Day Dreams and Night Terrors

Day Dreams and Night Terrors

Helene, the proverbial middle child, is in the hospital tonight, sending us all into our versions of hell as we fret the night away wondering what the morning will bring. Fighting what? Pneumonia? A blood clot? Maybe, but really just cancer.

Just cancer.

The cancer that has been lurking and loafing and lumbering around her body and our lives these past four years since Tony died and left us all bereft in the way that only losing a child to war can do.

It was Tony’s dying that today let’s us have Hélène living. After any service related death the wonderful men and women who watch us in the field also have our backs at home and insisted that those closest to Tony, the most viscerally affected, get complete checkups, something we had, as a family, not been able to convince Hélène her nagging cough had warranted.

It was there and then they found the lung cancer. Stage IV. Not good.

But Hélène, the soldier that she is, marched to a different band than the rest of us hysterics, one backed up by a chorus of faithful that sang louder and stronger than the “Sky Is Falling” back up bitches that we all became in various forms and at various times.

With as large a family as we roll in, you might expect and would not be surprised to get the gamut of practical and emotional and reactive responses that we have oh-so-typically demonstrated throughout the process.

And the process has been continual…..for four years now.

To our delight but not our surprise, Hélène dove into the deep end of the pool and learned to swim in the murky waters of Cancer Care with a clarity of vision and serenity of soul that led the rest of us through the dark woods of our wanderings and into a clearing, however temporary we did not know, where we could catch our breath, feel the sunlight, and follow her lead back down the path to the people and the family that we have always been.

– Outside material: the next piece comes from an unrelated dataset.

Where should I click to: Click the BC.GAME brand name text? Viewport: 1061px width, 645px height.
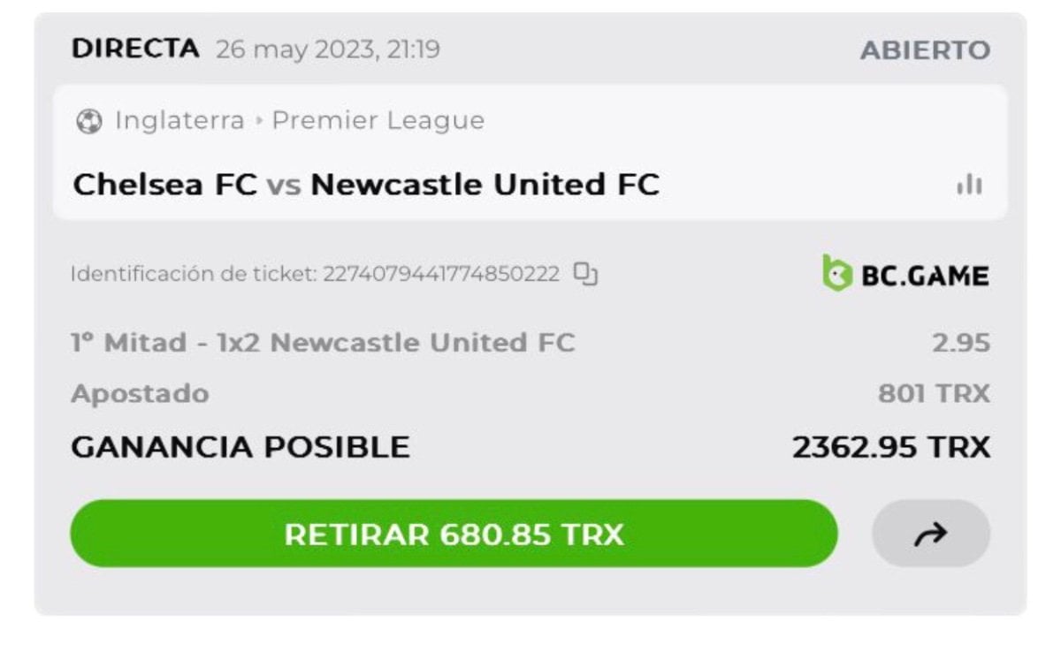point(925,276)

Through “good” numbers (and there are such things even in the midst of these battles; we all cheer when the cancer markers are down and the emotional markers are up) and the “bad” ones, Hélène has had the steady hand of a sailor on the tiller of her ship, guided in no small part by her faith, a faith that I said from the very beginning of this adventure would carry her safely through to port, whatever harbor that was to be.

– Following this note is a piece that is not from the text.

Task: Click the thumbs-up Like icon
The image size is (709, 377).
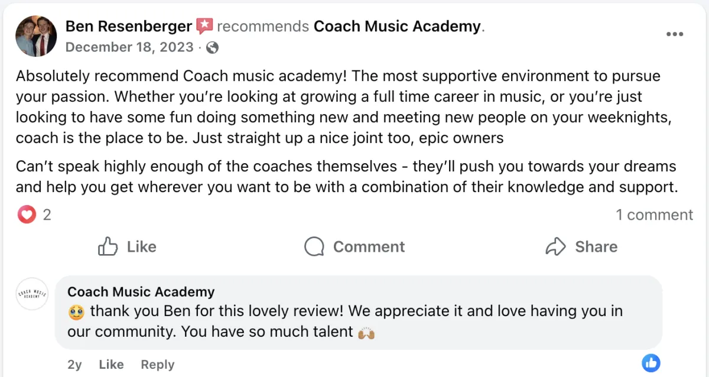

The rest of us have been and will continue to be varying degrees of Hot Messes.

This is our normal state as a family so why should a major illness, like any other bump in the road, make our reactionary riotism any more or less evident than normal; it simply gives us an external focus if you will and, for a time, a reason d’etre for dizzying dives into momentary madness.

But therein also lies the strength and the core of a wild, wide, and diverse family: we’ve got this.

When one sister is melting down and raising the white flag of surrender to the power of panic, there’s a brother, or a nephew, or a mother, or another cadre of sisters that step in and surround the scary with love and limit its lifespan to as few frightening moments or fitful nights as possible and, along with Hélène at the helm, we’re back on course, keel down instead of ass up.

I’ve had my sleepless nights, I’m having one now. Something told me when I awoke at 0 dark thirty to check my night-silenced phone. It was lit up like Bourbon St at Mardis Gras and when Corinne and Mimi lead the number and message lists, I snap to. This was not a sisterly 3am “Hey dude, how’s your holiday” string.

This is a hospital, group text, mass message, call to arms, bugle-me-awake sorta call.

And so I pause.

I try and breathe.

I try and not panic.

I try and not project. (How can I get plane fights out of Key West during Spring Break? And wait………didn’t I have this exact problem LAST year when my husband had a heart attack this very week 3,000 miles away? It’s now 4am, how early is too early to call/txt someone in the know? How many hours does it take to drive from Key West to D.C? What can I do when I get there?)

Stop.

Tomorrow, in 2 hours to be precise, I’ll be on The Yankee Freedom III (what kind of name is that for a Caribbean Catamaran?) skimming across the Gulf of Mexico towards a TINY, tiny coral atoll so close that, to re-coin an iconic popular political gaff of recent memory; “I can see Cuba from my deck!”.

Hopefully I’ll have some cellular service and call Hélène directly, assess her voice and her demeanor myself, listen carefully to what she has to say, and then I will act accordingly. Calmly.

The rest of the sisters, brothers, cousins, nephews, nieces and extensions of the family core will all fall into line, behind Hélène, as we have done from the start of this ersatz family adventure; think Chevy Chase with a really, REALLY, bad sense of humor…….but one that still make you do spit-takes of laughter at the inappropriateness of life in general.

And what I have said form Day One will come to be.

Hélène, of all of us, will be fine. She has the Family Faith locked up in a vault in her heart that nothing is going to touch. It’s up to the rest of us to believe as much as she does and we will be fine too.